Со своими колхозными родственниками Вася почти не общался, только кидал в ящик открытки на день рождения и Новый год, даже на похороны матери в шестьдесят седьмом году не поехал (был в то время на партийной учебе в Москве). А Васиного брата семнадцати лет взяли на фронт в сорок пятом году, и он сгинул без вести где-то в Восточной Пруссии. Вася думал, что ему делать с их деревенским домом, а подумав, написал своей тетке в деревню, что за триста рублей откажется от всех претензий на имущество. Он рассудил, что это и немного, но за четыреста тетка удавится, поэтому предпочел синицу в руку. Обрадованная тетка телеграфом перевела ему на «Главпочтамт, до востребования» три сотни, Вася написал ей отказное письмо, и на этом общение с малой родиной оборвалось для Васи навсегда.
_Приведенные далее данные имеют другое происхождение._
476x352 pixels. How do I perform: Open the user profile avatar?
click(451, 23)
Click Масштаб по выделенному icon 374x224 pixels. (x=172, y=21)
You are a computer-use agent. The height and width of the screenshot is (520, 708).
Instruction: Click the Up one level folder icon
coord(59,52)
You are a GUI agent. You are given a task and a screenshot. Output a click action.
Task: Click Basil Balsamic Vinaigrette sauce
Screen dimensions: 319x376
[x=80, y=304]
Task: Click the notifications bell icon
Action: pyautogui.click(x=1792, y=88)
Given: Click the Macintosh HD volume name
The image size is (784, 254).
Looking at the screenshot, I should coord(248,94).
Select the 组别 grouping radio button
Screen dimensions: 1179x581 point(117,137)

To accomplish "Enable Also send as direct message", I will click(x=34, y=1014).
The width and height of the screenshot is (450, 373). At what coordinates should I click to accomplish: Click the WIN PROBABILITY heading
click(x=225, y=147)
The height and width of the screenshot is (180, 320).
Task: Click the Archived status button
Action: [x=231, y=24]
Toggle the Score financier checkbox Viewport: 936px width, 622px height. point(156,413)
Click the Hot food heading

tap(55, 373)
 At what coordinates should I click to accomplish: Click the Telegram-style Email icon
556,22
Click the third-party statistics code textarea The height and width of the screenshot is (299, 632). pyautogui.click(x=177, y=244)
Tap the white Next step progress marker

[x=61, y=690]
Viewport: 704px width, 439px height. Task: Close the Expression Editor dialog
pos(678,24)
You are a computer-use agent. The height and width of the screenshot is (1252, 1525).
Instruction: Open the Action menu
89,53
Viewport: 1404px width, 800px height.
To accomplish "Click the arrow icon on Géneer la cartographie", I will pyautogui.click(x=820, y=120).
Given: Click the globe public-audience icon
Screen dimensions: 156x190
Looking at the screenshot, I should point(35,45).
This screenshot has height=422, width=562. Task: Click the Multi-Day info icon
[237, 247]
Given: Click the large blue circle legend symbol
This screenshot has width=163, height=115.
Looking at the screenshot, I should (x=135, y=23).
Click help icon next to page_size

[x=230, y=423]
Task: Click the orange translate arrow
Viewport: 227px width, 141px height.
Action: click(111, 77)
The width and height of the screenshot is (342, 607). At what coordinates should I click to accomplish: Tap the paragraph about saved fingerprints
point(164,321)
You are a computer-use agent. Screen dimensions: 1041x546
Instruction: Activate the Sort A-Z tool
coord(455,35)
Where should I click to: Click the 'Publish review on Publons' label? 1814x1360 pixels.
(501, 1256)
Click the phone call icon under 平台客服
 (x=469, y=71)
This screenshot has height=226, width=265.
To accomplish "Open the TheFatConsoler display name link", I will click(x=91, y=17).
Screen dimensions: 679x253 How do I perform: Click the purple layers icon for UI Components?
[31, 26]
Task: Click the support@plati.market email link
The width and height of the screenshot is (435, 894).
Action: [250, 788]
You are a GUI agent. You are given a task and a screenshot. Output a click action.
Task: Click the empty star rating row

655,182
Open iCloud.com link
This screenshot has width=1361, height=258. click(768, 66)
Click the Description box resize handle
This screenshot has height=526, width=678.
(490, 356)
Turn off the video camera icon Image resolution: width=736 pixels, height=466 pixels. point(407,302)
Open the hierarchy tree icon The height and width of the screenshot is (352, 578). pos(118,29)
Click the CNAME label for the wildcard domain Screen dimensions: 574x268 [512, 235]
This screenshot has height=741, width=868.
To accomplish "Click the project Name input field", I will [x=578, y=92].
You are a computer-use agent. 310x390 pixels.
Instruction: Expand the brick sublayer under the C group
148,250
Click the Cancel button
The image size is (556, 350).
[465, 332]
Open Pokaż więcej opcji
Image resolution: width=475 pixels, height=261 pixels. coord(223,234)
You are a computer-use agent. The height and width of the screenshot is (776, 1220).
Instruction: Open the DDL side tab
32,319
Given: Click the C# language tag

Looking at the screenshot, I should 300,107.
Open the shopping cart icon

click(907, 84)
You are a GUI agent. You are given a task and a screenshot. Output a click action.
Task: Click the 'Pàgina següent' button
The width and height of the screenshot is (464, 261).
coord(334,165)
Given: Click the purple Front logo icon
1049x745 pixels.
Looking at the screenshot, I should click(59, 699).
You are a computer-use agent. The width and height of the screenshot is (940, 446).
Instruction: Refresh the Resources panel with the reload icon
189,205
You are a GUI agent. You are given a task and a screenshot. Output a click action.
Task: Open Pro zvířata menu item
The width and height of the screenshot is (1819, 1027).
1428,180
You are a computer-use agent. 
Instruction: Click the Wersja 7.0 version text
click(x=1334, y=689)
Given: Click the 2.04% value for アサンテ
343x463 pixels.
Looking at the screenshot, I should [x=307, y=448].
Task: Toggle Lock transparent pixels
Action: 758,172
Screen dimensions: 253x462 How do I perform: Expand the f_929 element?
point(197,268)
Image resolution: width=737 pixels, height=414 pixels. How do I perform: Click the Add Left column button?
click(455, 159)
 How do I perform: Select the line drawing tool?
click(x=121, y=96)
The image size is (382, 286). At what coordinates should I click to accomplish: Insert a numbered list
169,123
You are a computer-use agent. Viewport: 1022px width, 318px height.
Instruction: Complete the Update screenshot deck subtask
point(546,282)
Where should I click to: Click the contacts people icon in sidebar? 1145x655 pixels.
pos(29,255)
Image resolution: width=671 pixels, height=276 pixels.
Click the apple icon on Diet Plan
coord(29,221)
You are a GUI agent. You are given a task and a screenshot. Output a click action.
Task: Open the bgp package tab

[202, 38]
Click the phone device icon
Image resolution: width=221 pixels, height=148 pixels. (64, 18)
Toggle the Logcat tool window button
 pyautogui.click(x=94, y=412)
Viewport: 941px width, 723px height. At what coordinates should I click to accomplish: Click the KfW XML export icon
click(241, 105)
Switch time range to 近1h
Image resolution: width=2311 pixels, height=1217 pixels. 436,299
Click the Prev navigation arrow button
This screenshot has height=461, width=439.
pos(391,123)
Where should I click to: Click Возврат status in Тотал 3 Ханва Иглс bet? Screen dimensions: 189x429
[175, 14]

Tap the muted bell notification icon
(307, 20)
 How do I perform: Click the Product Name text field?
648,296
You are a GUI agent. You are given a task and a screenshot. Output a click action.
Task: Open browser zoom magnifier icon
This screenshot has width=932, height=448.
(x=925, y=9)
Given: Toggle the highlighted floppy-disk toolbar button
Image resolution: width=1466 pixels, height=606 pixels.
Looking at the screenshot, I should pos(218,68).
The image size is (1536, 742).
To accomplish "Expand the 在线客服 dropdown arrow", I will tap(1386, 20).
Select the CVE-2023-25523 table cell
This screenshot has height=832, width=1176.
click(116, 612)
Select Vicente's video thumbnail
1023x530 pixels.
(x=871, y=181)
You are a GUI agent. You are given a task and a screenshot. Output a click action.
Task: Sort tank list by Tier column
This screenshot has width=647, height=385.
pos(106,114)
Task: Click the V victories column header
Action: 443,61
Вася завел себе золотым правилом не лезть никуда выше своего места, никому открыто не гадить и ни на кого официально не кляузничать (все, что ему нужно было рассказать об институтских делах, он за бутылкой нашептывал своему другу-особисту). Благодаря этому обстоятельству Вася заслужил в институтском змеюшнике репутацию вполне порядочного человека, «настоящего ленинградца» (этим титулом Вася чрезвычайно гордился), способного, однако, решить почти любой вопрос. Ректор института души не чаял в Васе, проректор по науке искренне уважал Васю за то, что тот даже и не пытался сварганить себе кандидатскую степень, а инструктор райкома партии, курировавший институт, когда его спрашивали о Васе, важно поджимал губу и говорил задумчиво:
— Фронтовик, коммунист… что еще скажешь?… Россия на таких держится! Наш мужик!
Репутация Васи как достойного человека была настолько прочной, что под пьяную руку дружок-особист даже рассказал Васе, что на Ленинградском фронте он сам вовсе и не был, а почти всю войну просидел уполномоченным Особого отдела на продовольственных складах в Новой Ладоге (в блокаду на складах с «ленд-лизовской» тушенкой служило много будущих больших начальников). Но Вася был человеком умным и никогда не напоминал приятелю об этой истории, сделав вид, что даже не запомнил ее по пьянке.
Вася был вполне счастлив, охотно (но в меру) рассказывал всем о своих военных подвигах (у него хватало ума не перегибать в этих рассказах палку) и учил молодежь правилам жизни. И только маленькая его внучка никак не могла понять, почему дедушка плакал, когда по телевизору показывали мультфильм про поросенка Пятачка. А так — больше ничего особенного.